Рафен устроился на полу, привалившись к стене. Паразит словно вытянул из него все силы. Ему нужно было постараться, чтобы просто подняться на ноги.
— Ни одна тюрьма… не сдержит Астартес, — произнес он, вложив в слова больше уверенности, чем у него было. Тарик секунду помолчал.
— А сейчас ты будешь спрашивать меня, как я собираюсь сбежать отсюда? — Орел Обреченности хмыкнул. — Интересно, Байл решил, что, если мы на двоих сообразим маленький план, то станем лучшими друзьями?
— Я не сомневаюсь, что эта сволочь ничего не делает просто так. Все, что я видел с тех пор, как попал на этот остров, стало для меня уроком, — он вздрогнул, когда личинка пошевелилась внутри его грудной клетки.
— Я тебе не верю! — Тарик говорил все громче, в голосе неизвестно откуда появились эмоции.
— Келлет сбежал и пропал в горах, а тебя привезли через пару минут? Байл держит нас за идиотов?
— Келлет… — медленно произнес Рафен. — Это тот, которого расстреляли пушки на берегу?
— Боевой брат из Каменных Сердец, — прозвучал ответ, — теперь мертв.
— Я не шпион. — взвился Рафен, как от удара. — Поверь мне, Орел Обреченности, в этом гнилом месте нет никого, кто бы так, как я желал, чтобы Фабий подох!

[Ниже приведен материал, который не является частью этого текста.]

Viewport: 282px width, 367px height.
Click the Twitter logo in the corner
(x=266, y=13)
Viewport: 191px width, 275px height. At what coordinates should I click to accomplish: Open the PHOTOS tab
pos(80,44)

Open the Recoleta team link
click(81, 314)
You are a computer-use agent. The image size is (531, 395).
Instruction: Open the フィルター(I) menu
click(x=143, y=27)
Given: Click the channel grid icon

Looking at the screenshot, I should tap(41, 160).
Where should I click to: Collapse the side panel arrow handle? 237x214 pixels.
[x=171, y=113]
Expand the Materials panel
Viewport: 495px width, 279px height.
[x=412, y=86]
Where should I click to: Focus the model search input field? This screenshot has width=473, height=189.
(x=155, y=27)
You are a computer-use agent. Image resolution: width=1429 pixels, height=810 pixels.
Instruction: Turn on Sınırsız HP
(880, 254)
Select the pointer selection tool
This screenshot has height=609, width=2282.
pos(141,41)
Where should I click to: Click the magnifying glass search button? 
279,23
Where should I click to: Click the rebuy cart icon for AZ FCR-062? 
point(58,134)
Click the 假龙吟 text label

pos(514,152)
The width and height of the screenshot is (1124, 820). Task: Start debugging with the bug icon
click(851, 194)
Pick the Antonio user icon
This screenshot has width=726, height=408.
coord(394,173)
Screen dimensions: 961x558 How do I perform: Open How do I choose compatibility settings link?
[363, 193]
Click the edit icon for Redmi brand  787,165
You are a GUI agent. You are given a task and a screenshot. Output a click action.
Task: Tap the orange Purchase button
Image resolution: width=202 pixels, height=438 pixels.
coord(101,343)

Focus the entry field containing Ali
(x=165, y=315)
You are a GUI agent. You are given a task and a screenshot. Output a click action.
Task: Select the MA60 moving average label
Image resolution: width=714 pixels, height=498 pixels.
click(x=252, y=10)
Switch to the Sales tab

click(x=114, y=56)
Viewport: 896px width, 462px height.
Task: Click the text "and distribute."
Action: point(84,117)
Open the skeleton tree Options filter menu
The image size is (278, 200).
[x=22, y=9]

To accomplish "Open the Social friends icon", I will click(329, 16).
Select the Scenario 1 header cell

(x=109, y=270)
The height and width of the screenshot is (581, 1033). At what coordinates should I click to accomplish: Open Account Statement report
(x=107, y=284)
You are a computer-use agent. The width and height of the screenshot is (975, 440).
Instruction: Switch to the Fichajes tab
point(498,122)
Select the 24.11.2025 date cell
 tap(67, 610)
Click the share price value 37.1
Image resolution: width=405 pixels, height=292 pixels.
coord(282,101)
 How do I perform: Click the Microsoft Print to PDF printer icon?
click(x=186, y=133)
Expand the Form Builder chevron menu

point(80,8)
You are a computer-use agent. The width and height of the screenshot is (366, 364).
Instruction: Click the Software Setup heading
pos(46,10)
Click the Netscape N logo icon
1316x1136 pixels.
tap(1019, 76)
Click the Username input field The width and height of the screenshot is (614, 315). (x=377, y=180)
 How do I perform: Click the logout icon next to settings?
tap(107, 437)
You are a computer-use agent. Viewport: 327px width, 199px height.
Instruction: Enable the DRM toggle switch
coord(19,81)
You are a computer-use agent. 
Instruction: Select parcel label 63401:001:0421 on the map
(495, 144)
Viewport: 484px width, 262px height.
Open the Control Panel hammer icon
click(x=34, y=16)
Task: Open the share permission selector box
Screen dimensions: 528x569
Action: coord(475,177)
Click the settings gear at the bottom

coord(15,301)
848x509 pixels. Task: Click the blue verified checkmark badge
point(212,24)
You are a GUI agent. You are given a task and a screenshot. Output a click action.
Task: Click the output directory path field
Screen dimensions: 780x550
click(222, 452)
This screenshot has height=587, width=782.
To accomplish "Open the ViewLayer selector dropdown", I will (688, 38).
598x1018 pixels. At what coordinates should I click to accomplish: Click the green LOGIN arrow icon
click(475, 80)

Второй Астартес снова замолчал, и через некоторое время Рафен начал думать, что Тарик больше не будет разговаривать с ним; но тот заговорил снова:
— Как они тебя поймали?
Рафен помедлил. Фабий сейчас мог слышать каждое слово, произнесенное ими. Он был склонен оценивать ситуацию и взвешивать каждое свое действие, и, несмотря на то, что его импровизированная тюрьма была построена из утиля и обломков, Кровавый Ангел ни минуты не сомневался, что так называемый Прародитель мог со всех сторон опутать ее подслушивающими устройствами и экранами наблюдения. К тому же, была вероятность, — мысль об этом была настолько отвратительна, что он не желал об этом думать — что среди пленников был шпион …и еще хуже, этим предателем мог оказаться Тарик. Про себя он отметил: меньше, чем за день это место уже заставило его утратить доверие ко всему и вся.